Matsell D G
Department of Pediatrics, University of Western Ontario, London, Canada.
Am J Kidney Dis. 1998 Oct;32(4):535-43. doi: 10.1016/s0272-6386(98)70014-9.
Renal dysplasia is a clinically important consequence of abnormal nephrogenesis. Various forms are encountered in clinical practice; however, renal dysplasia may represent the final common end point of defects in the normal cascade of fetal kidney development. Typical histopathologic changes characterize renal dysplasia, including architectural distortion, metaplasia, and primitive glomeruli and tubules. Cystic changes are not universal but can be found in most situations. The advent of recent molecular techniques, including gene targeting and positional cloning, has expanded our knowledge of the molecular control of normal mammalian nephrogenesis and with it our understanding of the pathogenesis of renal dysplasia. A defect in the ability of the branching ureteric duct and the undifferentiated metanephric blastema to communicate appears to be the basic underlying principle for the formation of dysplasia. Mutation, defective regulation of transcription, and alteration in spatial or temporal expression of a number of classes of genes, including growth factors, have been implicated in the development of renal dysplasia. Numerous examples, both experimental and in nature, highlight this point.
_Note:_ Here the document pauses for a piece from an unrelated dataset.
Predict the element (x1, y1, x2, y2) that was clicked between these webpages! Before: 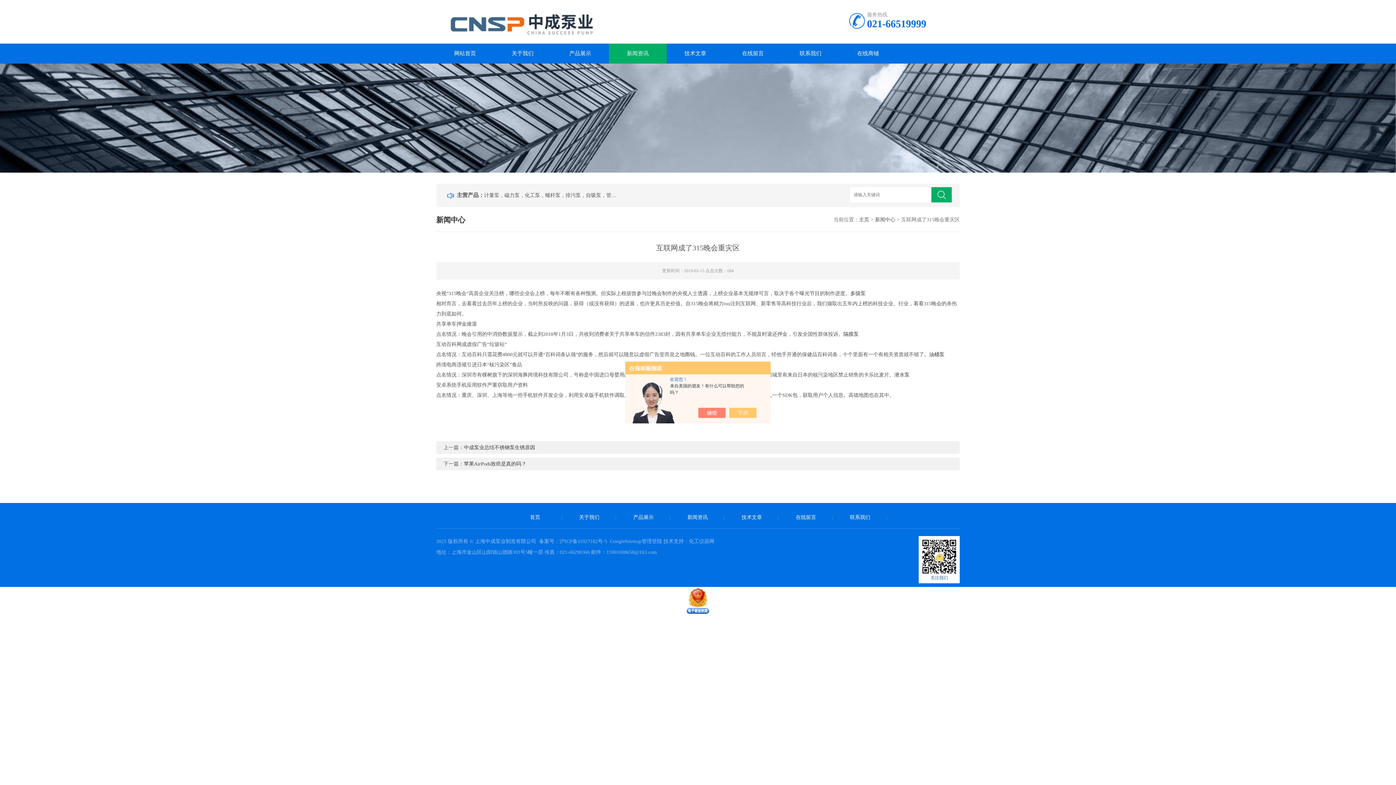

肾发育异常是肾发生异常的一个临床重要后果。临床实践中会遇到多种形式;然而,肾发育异常可能代表了胎儿肾脏正常发育级联缺陷的最终共同终点。典型的组织病理学变化是肾发育异常的特征,包括结构扭曲、化生以及原始肾小球和肾小管。囊性改变并不普遍,但在大多数情况下都能发现。包括基因靶向和定位克隆在内的近期分子技术的出现,扩展了我们对正常哺乳动物肾发生分子控制的认识,也增进了我们对肾发育异常发病机制的理解。分支输尿管导管与未分化的后肾胚基之间沟通能力的缺陷似乎是发育异常形成的基本潜在原理。多种基因(包括生长因子)的突变、转录调控缺陷以及空间或时间表达改变都与肾发育异常的发生有关。实验和自然界中的众多例子都突出了这一点。